Differences in income levels within housholds headed by women, also, largely reflect variations in dependency burdens and in the earning capacity of the respondents. Among female-headed households the dependency burden is highest for the poorest group of households headed by wives of non-earning husbands and lowest for the richest households headed by migrants wives. The non-earners to earners ratio of the former group at 4.6 is nearly double the corresponding figure of 2.4 for the latter group.

Further, within the subset of female-headed households, the proportion of women in low-income employment was specially high among the subgroups of widows and wives of non-earning husbands at 100 and 91 percent respectively. At the other end of the scale, more than half the group of migrants' wives were employed in professional and semi-professional jobs. However, as mentioned earlier, this category among female heads belonged to a distinctly higher socio-economic level. They were much better educated, entered the labour force early and had a greater career orientation. Differences in the work options and employment patterns among the subgroup of women heads of households were reflected in differences in their monthly earnings. Average monthly income was highest in case of migrants' wives at Rs 1852 and lowest at Rs 664 for wives of non-earning husbands.

Thus, the earning capacity of women household heads was not only an important determinant of differences in economic status between female- and male-headed households but also of differences in income levels within female-headed households.

HOUSEHOLD ORGANIZATION AND DOMESTIC DUTIES

The burden of domestic duties was not very different for respondents from the two sets of households. Thus nearly 42 percent of the respondents in female-headed households and male-headed households bear the double burden of housework and paid employment. Across both sets of households their share of domestic tasks is primarily determined by the presence of other adult females in the households.

Since the economic survival of the household depends on the earnings of the female head, domestic obligations have to receive lower priority to the demands of earning a living. In most cases the conflict between domestic work and outside employment was resolved by putting female children to work in the house.

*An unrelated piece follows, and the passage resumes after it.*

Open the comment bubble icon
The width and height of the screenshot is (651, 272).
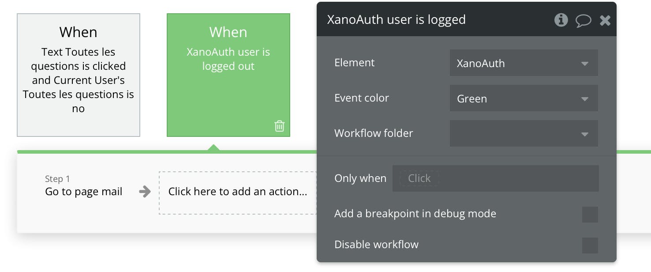coord(583,20)
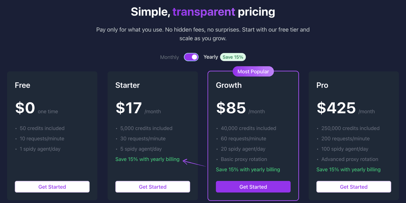
Task: Click the transparent pricing heading
Action: pos(203,12)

The daughter's role was specially important in the case of female-headed households due to the lower levels of income and the higher incidence of nuclear units in this subgroup. In the absence of other female relatives or hired help, young daughters in the family were often taken out of school to attend to domestic chores while the mother worked.

The idea of living in an extended family was viewed positively by the majority of working women but the preference was specially strong among women in low-income occupations in both male- and female-headed households. Although joint families may lead to less autonomy for women in decision-making in the households, however, at very low levels of living economic and non-economic support provided by relatives seems to be valued more highly by the respondents. In this context it was interesting to note that among the migrants' wives, the most affluent group among women-headed households, there was a greater tendency to prefer the nuclear family while the preference for the joint family was strongest in case of women with non-earning husbands, the most economically vulnerable among the group of female-heads of households.

CONCLUSIONS

The paper was a preliminary attempt to describe the social and economic conditions of households headed by women. The analysis was based on a very small and, also, a purposively selected sample which may lead to some bias in our results, and, therefore, any conclusions that emerge can, at best, be tentative.

The findings indicate that the subset of female heads of households comprises of three distinct groups; wives of migrants, divorcees and widows, and wives of non-earning husbands. While the first group was relatively well-off and employed in white collar jobs, the other two categories--widows and divorcees and wives of non-earning husbands--did, indeed; belong to the poorest strata of society.

Their poverty stemmed partly from a high dependency burden but largely reflected the disadvantaged position of women in the labour market with the exception of a small group of highly educated women. Women heads of households have no prior commitment to their work role and are pushed into the labour market due to unfortunate circumstances. They are uneducated and the only skills they know are related to housework which are worth very meagre wages. Consequently, female heads of households tend to be disproportionately represented in the lowest level jobs.

Further, the findings of the study also indicated that female-headed households were more likely than male-headed households to have daughters take over housework from their mothers usually at the cost of their education. A tendency which would have serious repercussions on the education and earning capacity of the future generation of women in these households confining them to a vicious circle of low level earning activities.

The incidence of households headed by women is very likely to grow in Pakistan since the factors that lead to their emergence, i.e. migration and the break-up of the joint family, are associated with social change and development. Hence, further research is necessary to identify the specific needs of this expanding subset of the urban poor in terms of training, wages and conditions of work, job placement services, day, care facilities and other urban services. These are some of the areas which need to be addressed by planners and policy-makers to combat the multiple problems of this group.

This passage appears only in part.